The reason the application is suspending at 30 seconds is because in the implementation for this code you are still using the DispatchQueue.mainQueue, which is most likely mapping to the main thread (they are different things) which when the application is in the background, it is suspended. The suspension is not always 30 seconds, but rather can be determined by the system and its performance mode. If they are in the low battery mode, it might be shorted, or lengthened out it the CPU is throttled on older devices. The only way you are able to maintain something in the background is by starting the background task, then doing that task on a background queue, and then completing correctly ending that task, to extend beyond that background thread, but you must have started the registered task before you were moved into the background. You cannot use it to keep the application on indefinitely. You can ask for an extension on the time, but you may not receive it. The purpose is not to run a timer, but rather finish a critical process before you thread is suspended, like a file io write, a network request, or a database write.
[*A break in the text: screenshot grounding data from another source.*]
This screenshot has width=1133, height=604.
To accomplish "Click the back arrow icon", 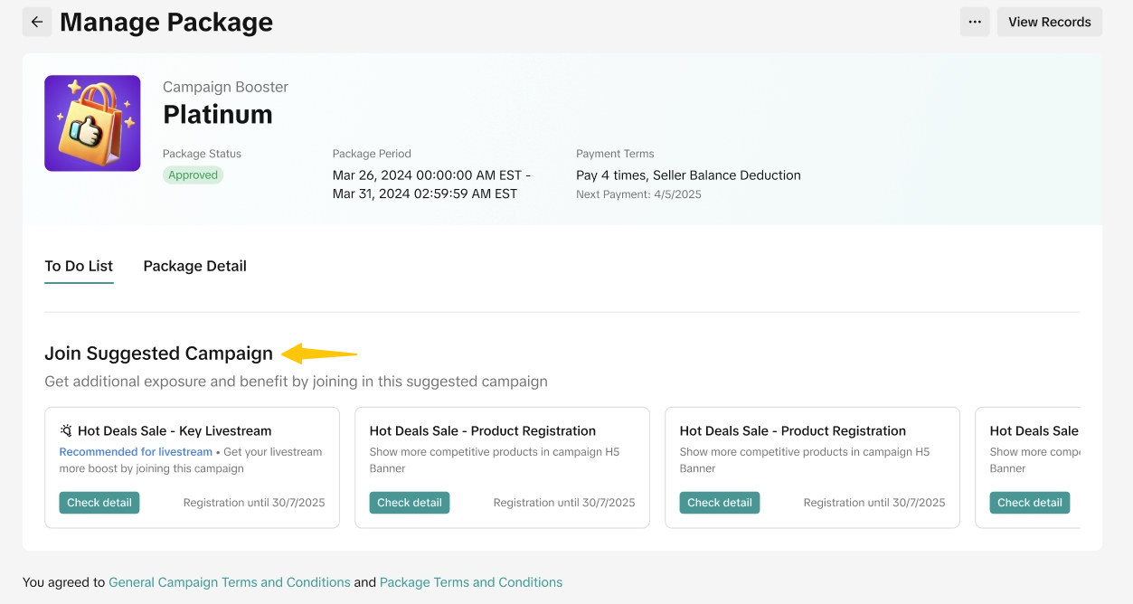I will 37,23.
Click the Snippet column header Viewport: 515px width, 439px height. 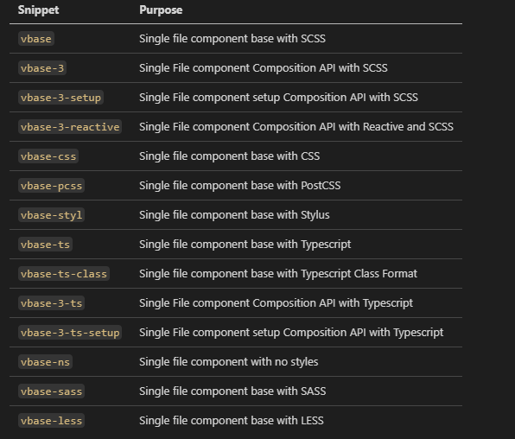38,10
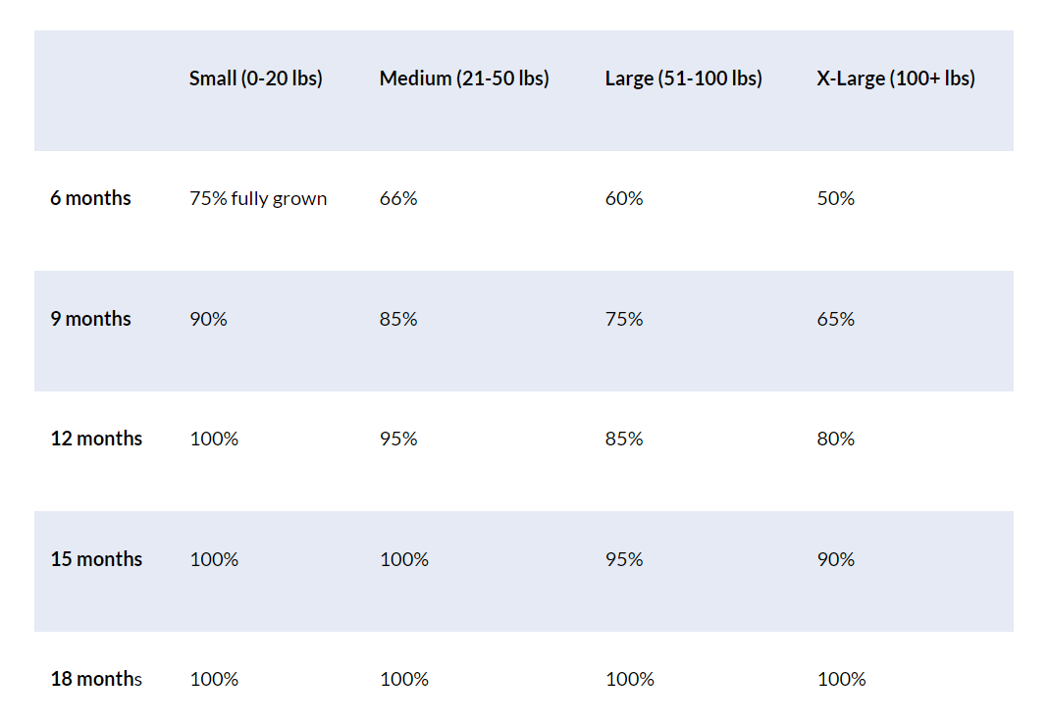
Task: Click the 65% cell in X-Large column
Action: [x=835, y=319]
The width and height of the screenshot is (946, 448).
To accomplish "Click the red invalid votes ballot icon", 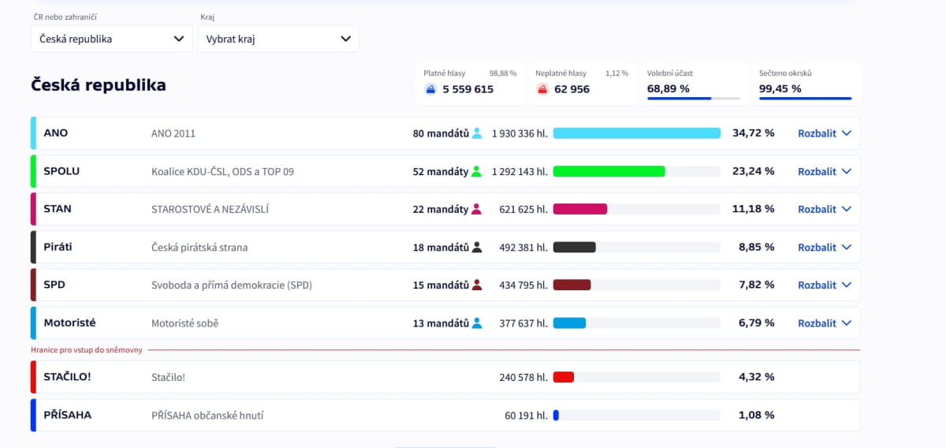I will [x=542, y=89].
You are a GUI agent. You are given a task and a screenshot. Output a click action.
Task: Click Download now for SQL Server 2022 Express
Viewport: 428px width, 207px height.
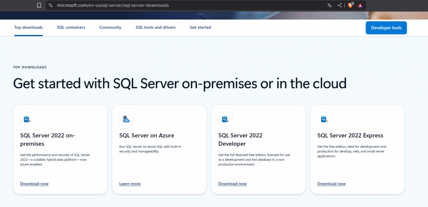point(331,184)
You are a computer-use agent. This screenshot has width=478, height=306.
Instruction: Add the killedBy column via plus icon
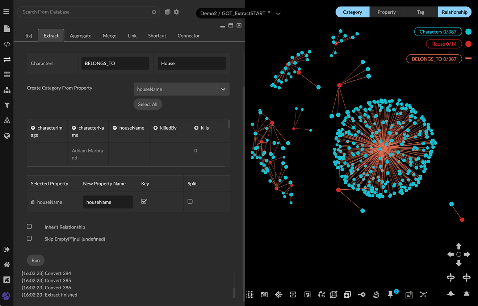[x=156, y=128]
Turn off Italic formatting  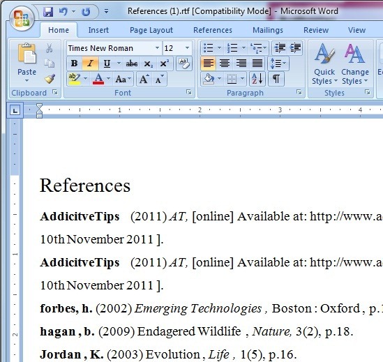[91, 63]
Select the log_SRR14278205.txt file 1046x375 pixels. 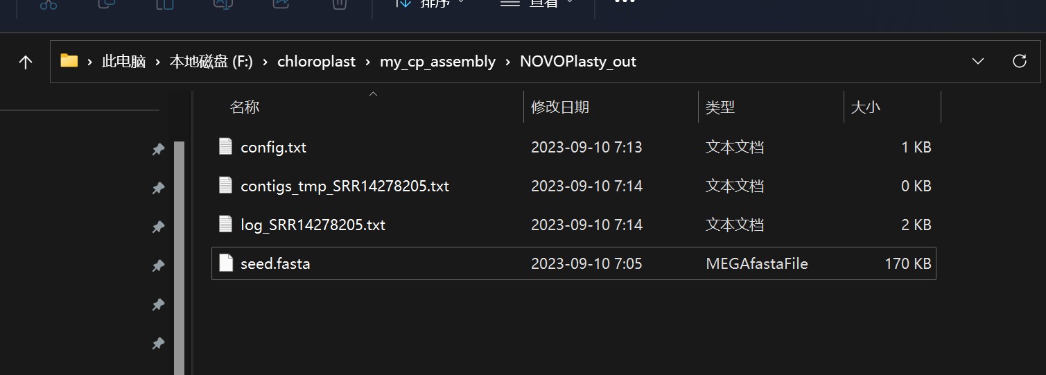(x=574, y=225)
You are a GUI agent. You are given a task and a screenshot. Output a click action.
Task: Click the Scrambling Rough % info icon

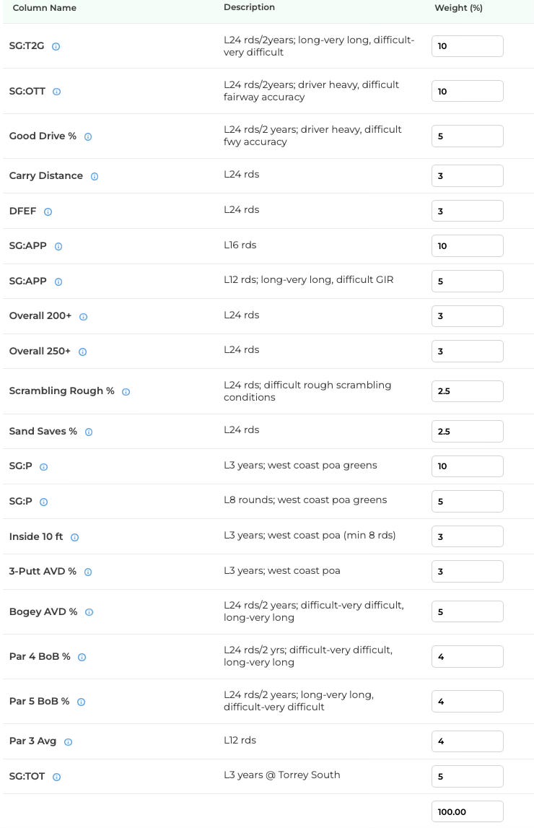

It best practice to initiate the background task, keep that pointer, do the time intensive operation, like file IO and then compete the task. you are saying, hey, i may need to run longer, i will let you know when i'm done, and when done, you state your done, and it will give to a bit longer than the normal time, but not on the main thread, rather a background thread (you should not do file I/O or network requests on the main thread, and most top level async libraries already do this.
By virtue of how react native works, the JS thread (which is not main thread) will call down to the Native module on a different thread (unless you specify you need main thread, which unless you are doing UI in a component updates, or accessing UIView UIKit apis, you should not). otherwise you are using a non main thread background thread managed through gcd. you can schedule on the background thread by doing a GCD dispatch to the background qos. When this code on ios is scheduling in the future using gcd on the main queue, it is going to most likely run on the main thread, so depending on the interval, it will inject an async block operation on the main thread that would also be alongside any UI animation. when it runs that it going to emit an event back into the JS environment on the JS thread to be handled by a react listener. So this code is doing a lot of thread hoping. Since the main thread is being suspended, and your task is schedule most likely on that thread, you are being suspended at 30 seconds.
@robertbarclay thank you for a very detailed explanation. I am working on an app and it requires some background functionality and this is really important in our case (Reason: we need to call an API every 1-3 minutes just to let the server know the user is logged in; otherwise the server will kill user session. It is not the best way to handle it but it is a third party server and we have no way to control the server functionality.).
As of your knowledge what you recommend to keep the application alive in background to run just for few milliseconds to call API after every 1-3 minutes? remember it is not long processing a very quick short API call and read the response and schedule the next call after a minute or so.
If you can please provide some help with this I will really appreciate it.
Thanks
Does anyone found solution for this
Also facing that issue. Once the app was moved to BG, approximately after 30 seconds the callback stops from being triggered.
same issue here +1
@ocetnik Do you have any idea why this is happening? Please help us to resolve this issue Thanks
I'm facing the same issue, after around 15 seconds it stops working! Any advice, please?
The same problem!
Same issue timer is paused after 30 secs in iOS when in background and continues again from there when in foreground. Any soln available???
same issue, any update on this?
Anybody with solution?? I also put question On Stackoverflow.
Any solution for this problem?
Hi @HyopeR If you want to use the background service to get user location, I'll advise you to go with Expo https://docs.expo.io/versions/latest/sdk/location/
+1, why we don't have solution and close this?